### What is required
Set down, exactly and with nothing added, the lines running from the one that holds "At what coordinates should I click to accomplish: Go" to the final line of the records. Pictures stay out of the copy.

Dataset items

-- Opening Marker --

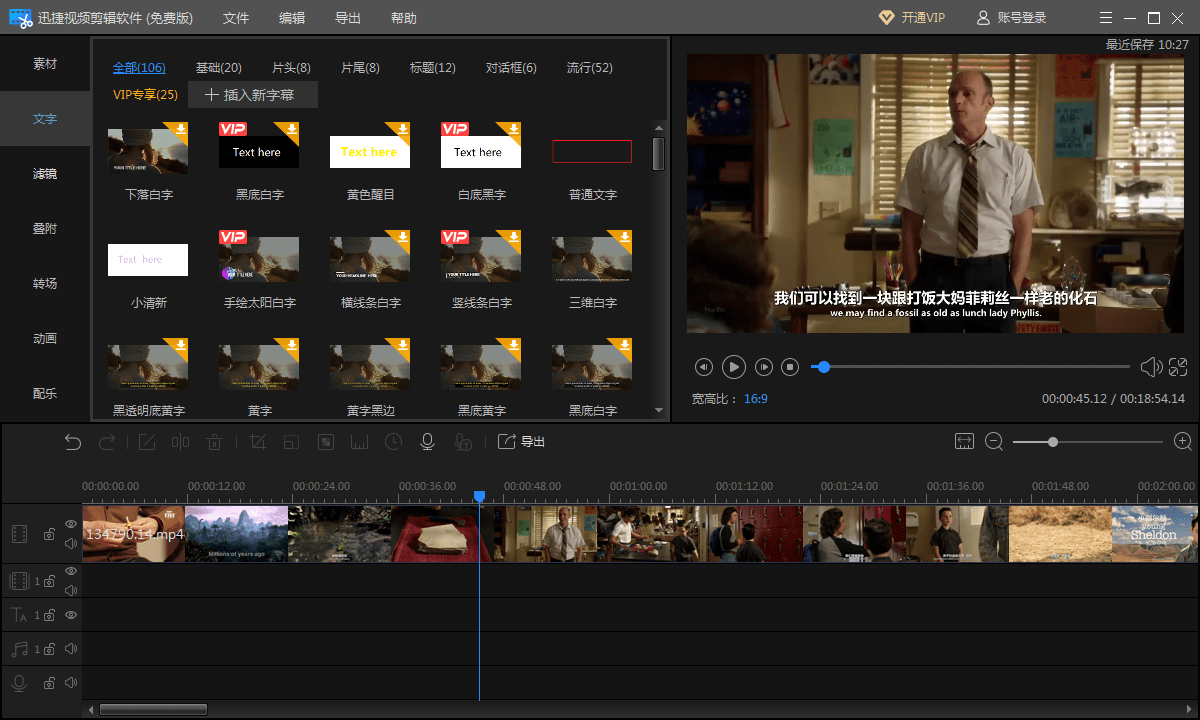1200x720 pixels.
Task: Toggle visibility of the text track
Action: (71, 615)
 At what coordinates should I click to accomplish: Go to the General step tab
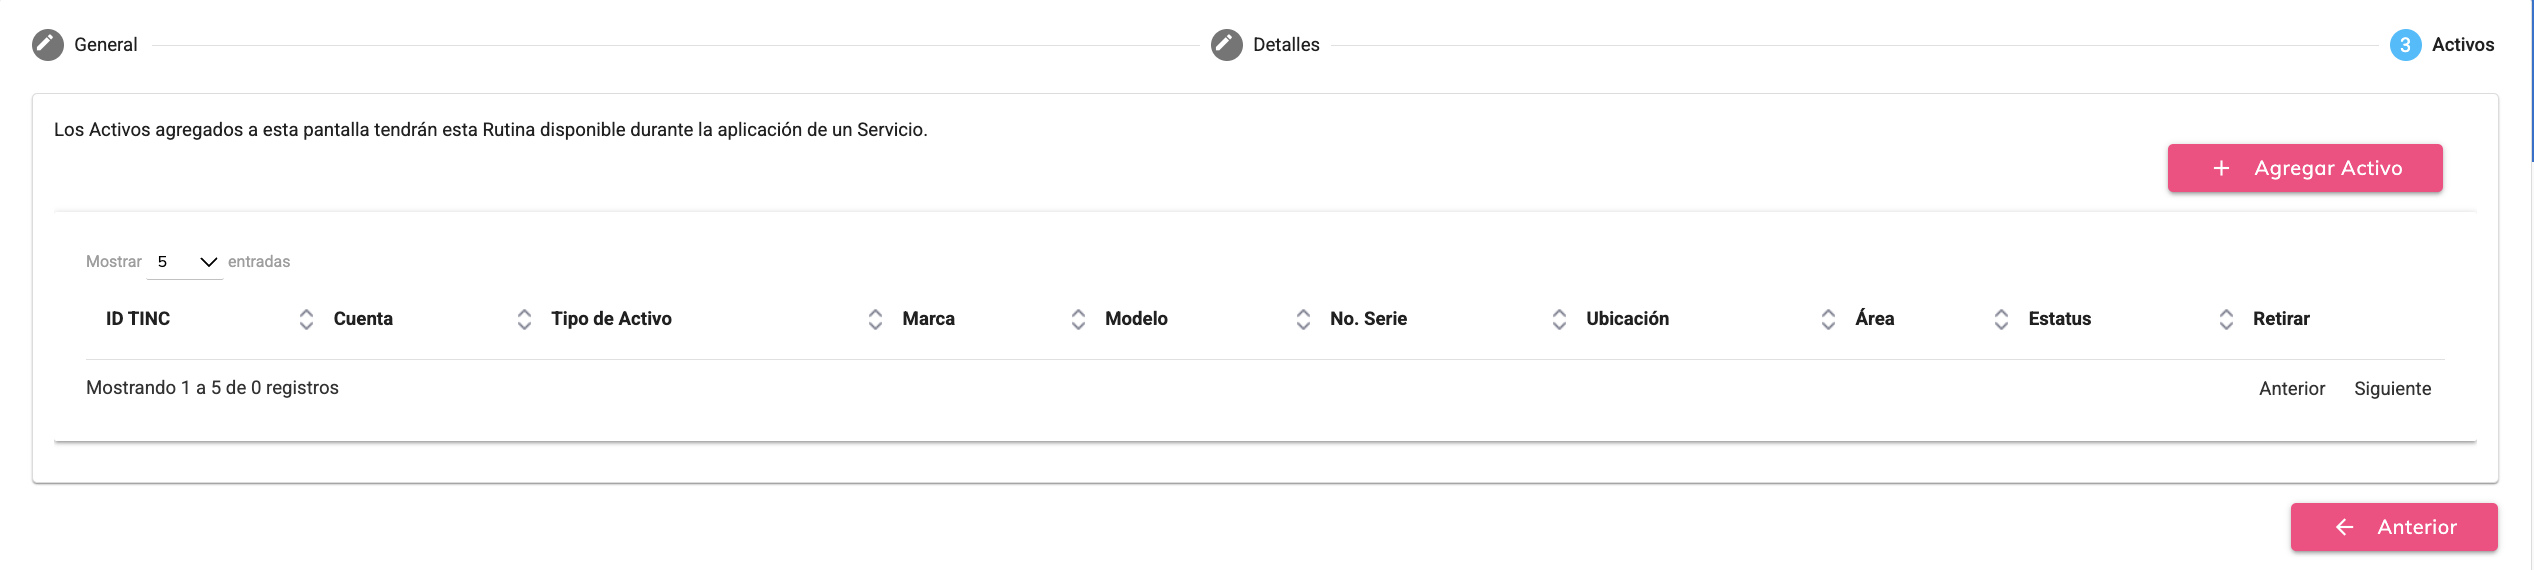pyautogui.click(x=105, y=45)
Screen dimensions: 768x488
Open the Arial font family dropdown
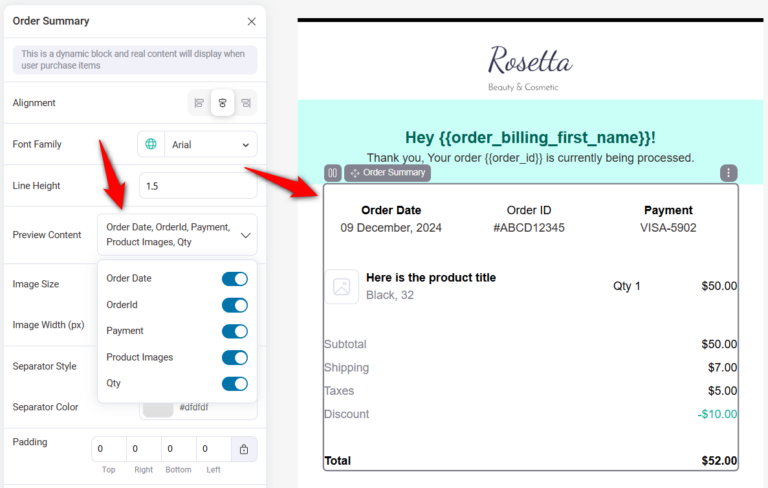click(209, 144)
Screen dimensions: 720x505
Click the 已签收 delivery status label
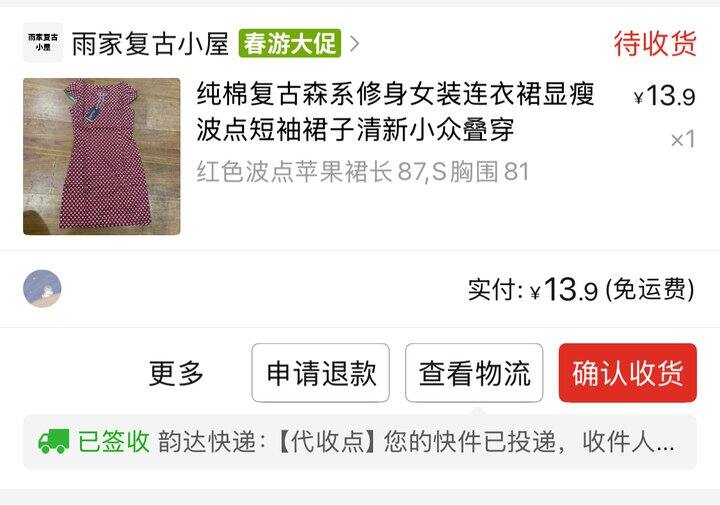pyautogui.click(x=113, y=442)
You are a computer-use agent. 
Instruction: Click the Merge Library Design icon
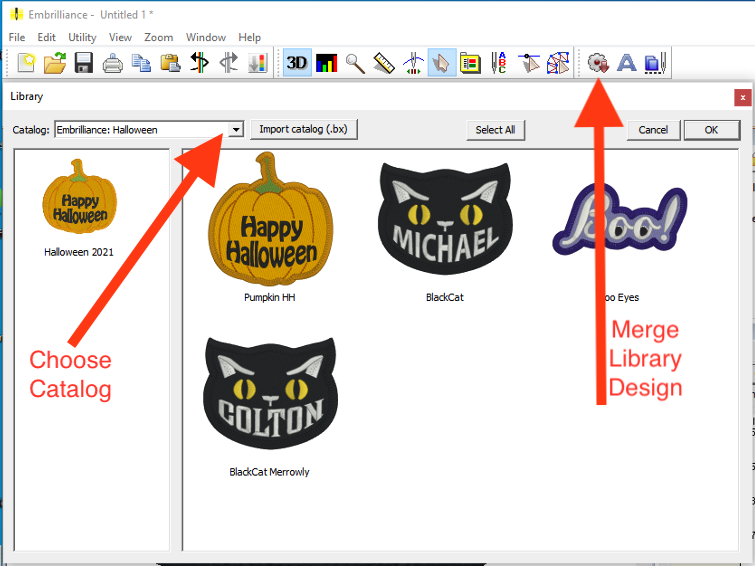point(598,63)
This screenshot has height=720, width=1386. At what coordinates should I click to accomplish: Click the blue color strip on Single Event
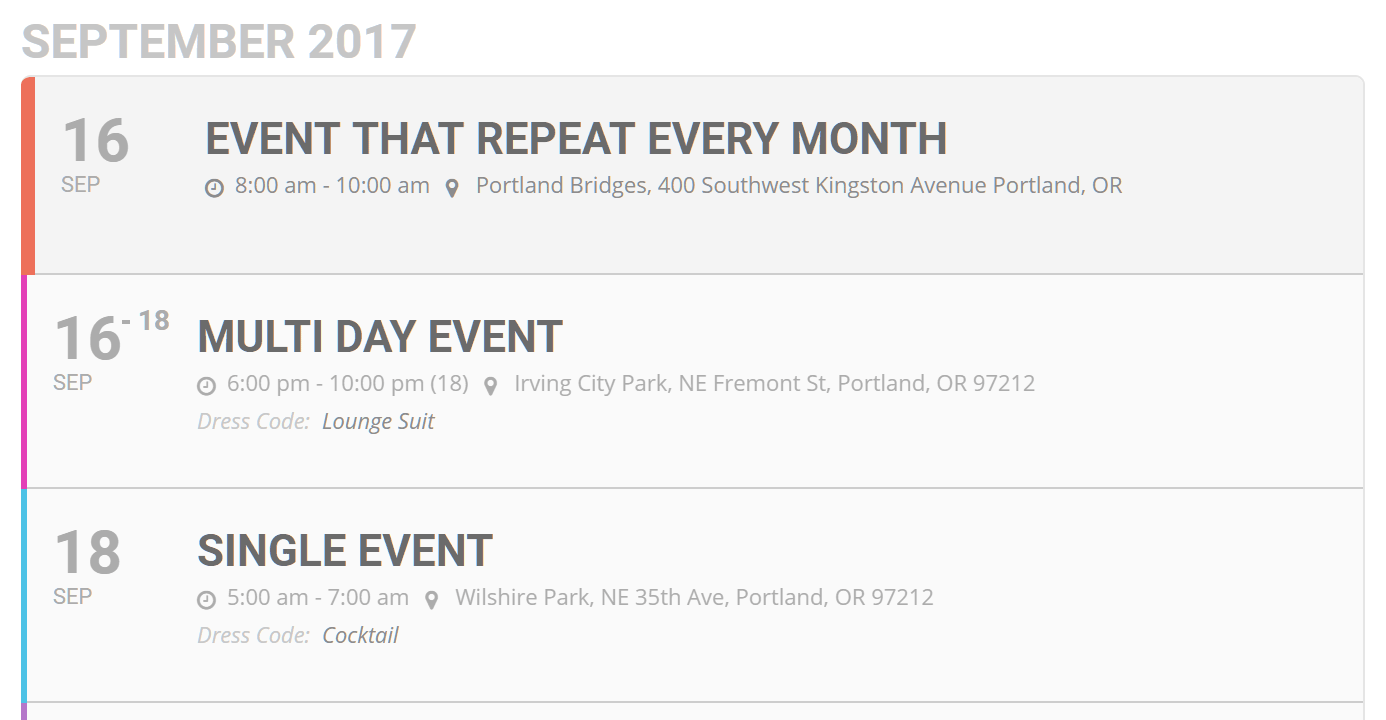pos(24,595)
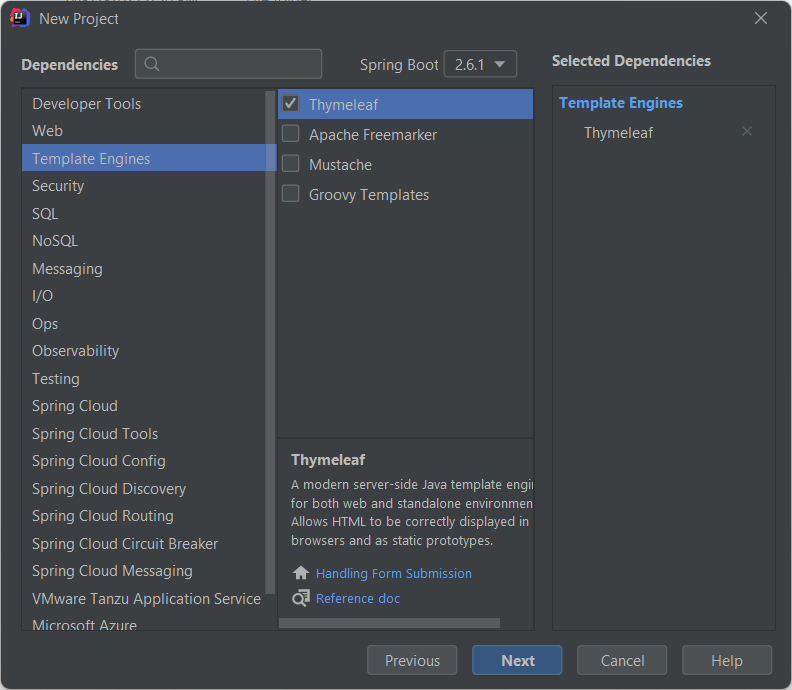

-- Closing Marker --

### Task output
 At what coordinates should I click to accomplish: Go to the General step tab
pyautogui.click(x=105, y=45)
Screen dimensions: 768x488
Open the Arial font family dropdown
click(209, 144)
Screen dimensions: 720x505
Click the 已签收 delivery status label
pyautogui.click(x=113, y=442)
You are a computer-use agent. 
Instruction: Click the Merge Library Design icon
point(598,63)
This screenshot has height=720, width=1386. At what coordinates should I click to accomplish: Click the blue color strip on Single Event
pos(24,595)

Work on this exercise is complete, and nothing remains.